Die Arbeit war sowohl von den Anforderungen als auchvon der Bezahlung her Äonen von dem Managerposten entfernt, den Samantha bei Bruckner-Bad innegehabt hatte, doch die Kollegen waren nett, und Samantha mochte den Geruch von frisch gesägtem Holz, der immer dort in der Luft lag. Die Handwerker hatten immer ein paar Witzchen auf Lager, und ihr Chef, Alexander Damaschke, war ein gutmütiger, bodenständiger Mensch, der heilfroh war, dass ihm jemand die verflixte Arbeit am Computer abnahm. Kurzum – Samantha mochte ihren neuen Job. Er bedeutete keine große Herausforderung, aber es ließ sich dort angenehm arbeiten.

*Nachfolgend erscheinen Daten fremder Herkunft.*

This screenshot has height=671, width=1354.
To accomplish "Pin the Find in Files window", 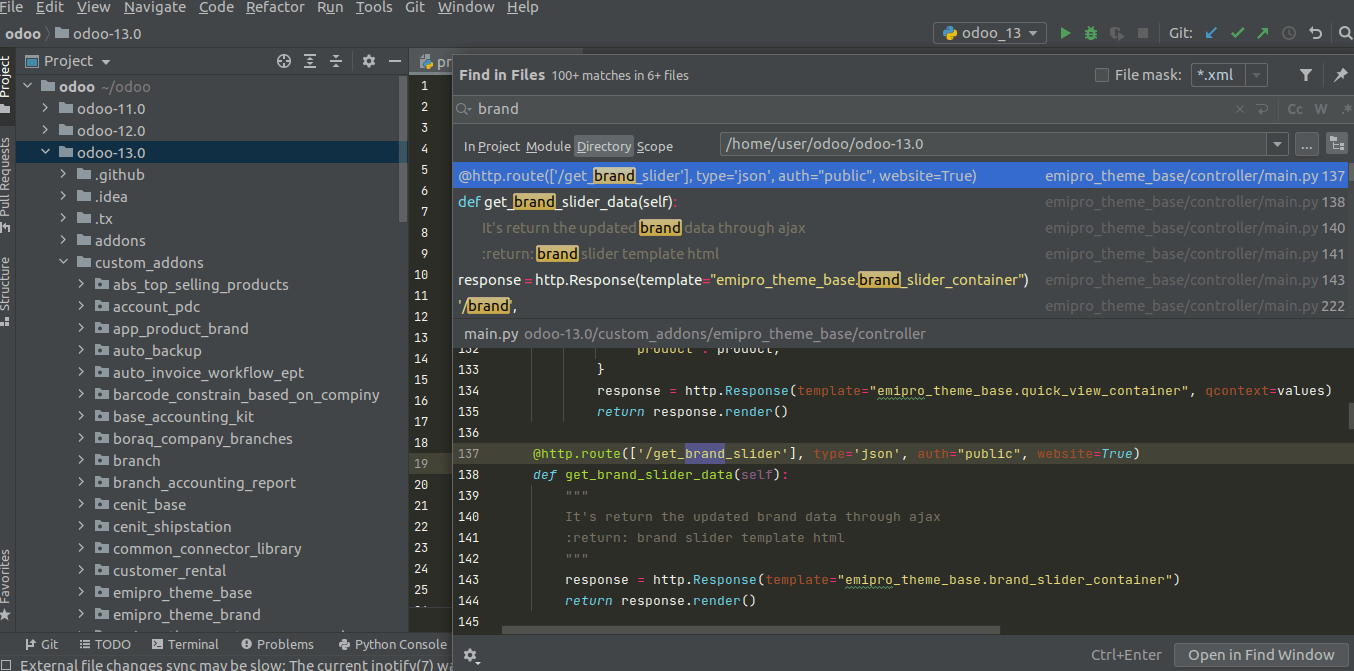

Auch andere Dinge hatten sich in ihrem Leben verändert. Sie hatte ihren Wagen abgeschafft und ihn gegen ein kleineres Modell eingetauscht. Seitdem waren ihre Tankrechnungen nur noch halb so hoch, und bei der Versicherung ließ sich ebenfalls die Hälfte sparen.
Samantha kaufte sich immer noch regelmäßig neue Klamotten, aber sie hatte entdeckt, dass man sich bei H&M fast genauso vortrefflich einkleiden konnte wie in einer Designerboutique. Außerdem legte sie keinen besonderen Wert darauf, an ihrem neuen Arbeitsplatz im Armani-Kostüm aufzulaufen.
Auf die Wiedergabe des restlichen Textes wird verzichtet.